I

previously discussed the use of the ROC curve as a tool for model assessment, particularly as a metric for discrimination. I stated that this metric (particularly the area under the ROC curve or c-statistic) is used increasingly in the machine learning community and is preferred over other measures of fit like precision or the F1-Score because it evaluates model performance across all considered cutoff values vs. an arbitrarily chosen cutoff (Bradley, 1997). I still prefer this metric over a metric based on an arbitrary cutoff (like percentage of correct predictions, precision, recall or the F-1 score). However, if the goal is to use your predictive model to stratify your score data into groups (like in a market segmentation application or

this example) then the ROC curve may not be the absolute best metric. The metric we are actually after is one that assesses model calibration (as discussed

here). In the article '

*Use and Misuse of the Receiver Operating Characteristic Curve in Risk Prediction*' we get several criticisms of using the ROC curve in this context:

*'The c statistic also describes how well models can rank order cases and noncases, but is not a function of the actual predicted probabilities. For example, a model that assigns all cases a value of 0.52 and all noncases a value of 0.51 would have perfect discrimination, although the probabilities it assigns may not be helpful.'*

'When the goal of a predictive model is to categorize individuals into risk strata, the assessment of such models should be based on how well they achieve this aim...The use of a single, somewhat insensitive, measure of model fit such as the c statistic can erroneously eliminate important clinical risk predictors for consideration in scoring algorithms'
The paper goes on to demonstrate that there is in fact a tradeoff between model discrimination ( as measured by the ROC curve) and calibration.

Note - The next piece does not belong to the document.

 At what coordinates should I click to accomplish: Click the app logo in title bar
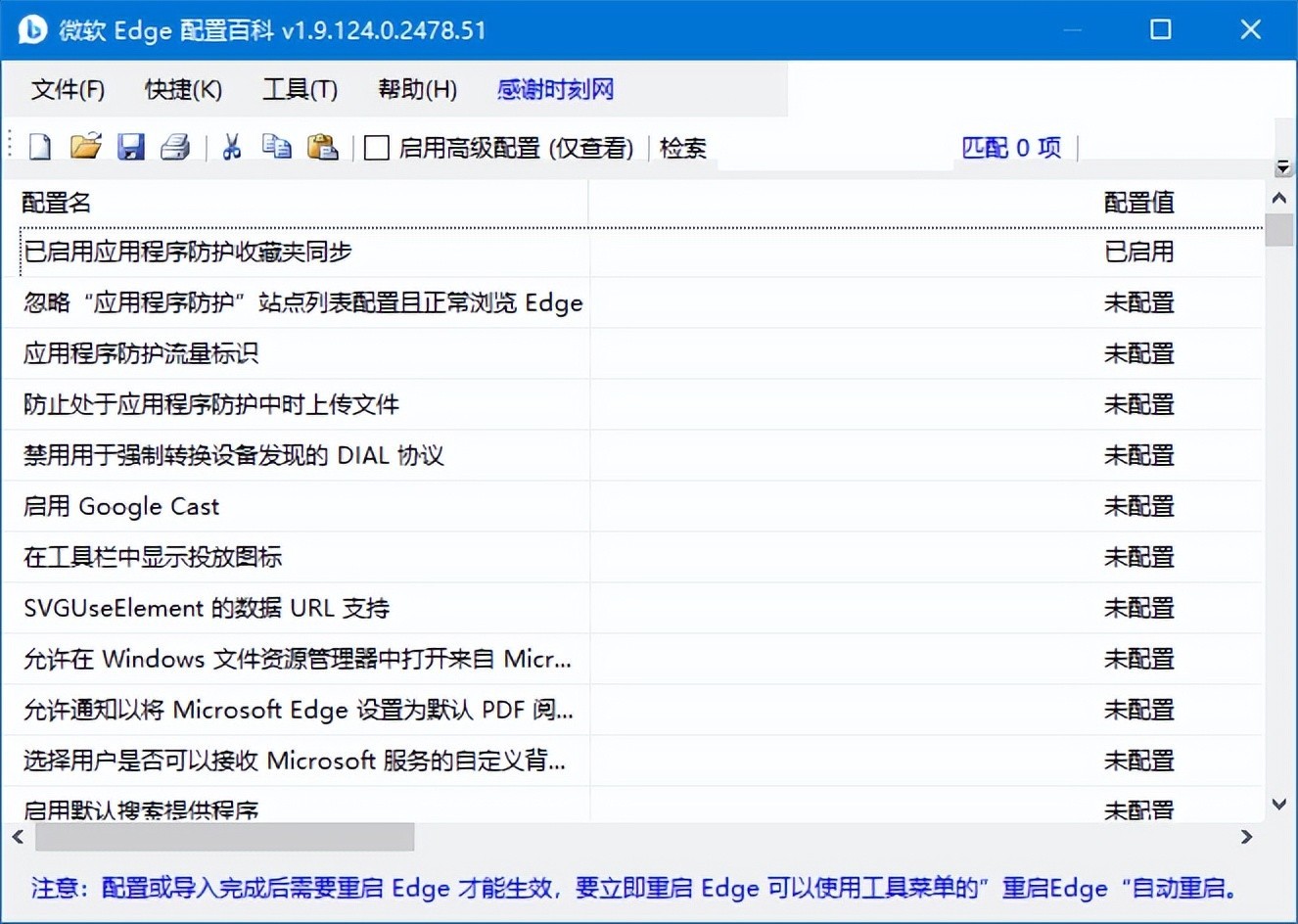(32, 29)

In this context, we may prefer a metric that is based on calibration, like the Hosmer-Lemeshaw test, but it is often criticized for sensitivity to group/category compositions, has low power in small sample sizes, and is hypersensitive and misleading in large sample sizes.

Here is one proposed solution (discussed previously):

From: NATIONAL QUALITY FORUM National Voluntary Consensus Standards for Patient Outcomes Measure Summary. (

link)

*“Because of the very large sample sizes studied here, a statistically significant*

Hosmer-Lemeshow statistic is not considered informative with respect to calibration.”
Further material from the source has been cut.